久々のオープンカーである。今年1月の連載第1回でホンダ・S660、2月にマツダ・ロードスターを取り上げて以来。今回は国産現行オープンカーのトリとして、ダイハツのコペンを2週にわたって取り上げる。まずはその走りと真夏のオープン走行の快適度を実走検証していく。(文・写真 Web編集室 小島純一)
初代のイメージ踏襲 クラシックなセロ
2代目となる現行のコペンには3つのバージョンがある。最初に発売されたのは目つきの鋭い今風デザインのローブ。次にローブをベースにSUV風の加飾を施したエクスプレイを発売、そして最後に灯火類のデザインを丸くして初代のクラシックでファニーなイメージを踏襲したセロが発売された。今回試乗したのはこのセロだ。

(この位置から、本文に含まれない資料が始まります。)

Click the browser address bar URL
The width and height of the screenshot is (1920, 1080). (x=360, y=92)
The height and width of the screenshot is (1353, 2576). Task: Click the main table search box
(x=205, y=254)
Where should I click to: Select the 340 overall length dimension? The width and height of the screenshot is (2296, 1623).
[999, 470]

3バージョンとも、シャシーとボディー内部の構造は共通で、ドアパネルを除く樹脂外装を替えることで別のクルマに仕立てている。この「Dress-Formation」という画期的アイデアについては次週の後編で触れるとして、今週はその走りに着目していく。
車体は軽いが音は野太い
大阪・池田市のダイハツ本社でクルマを受け取り、乗り込んでエンジン点火。ターボ付きの3気筒エンジンは、始動から野太い音を響かせる。スズキ・アルト ワークスの排気音も軽ながら太くて迫力があったが、あれよりもうちょっと官能的な音がする。回転を上げていっても太めの音が続き、軽という車格を忘れそうになる。これはいいぞ。
国道171号線を走り出すとすぐに車重の軽さを実感する。加速・操舵・制動の感覚がいずれも予想していたよりも軽快で、扱いにくいところがない。軽自動車だから狭い道もスイスイ通り抜けられるし、車庫入れも楽だろう。まさに万人に向けたスポーツカーというコンセプトがほんの短い一般道走行でもちゃんと伝わってくる。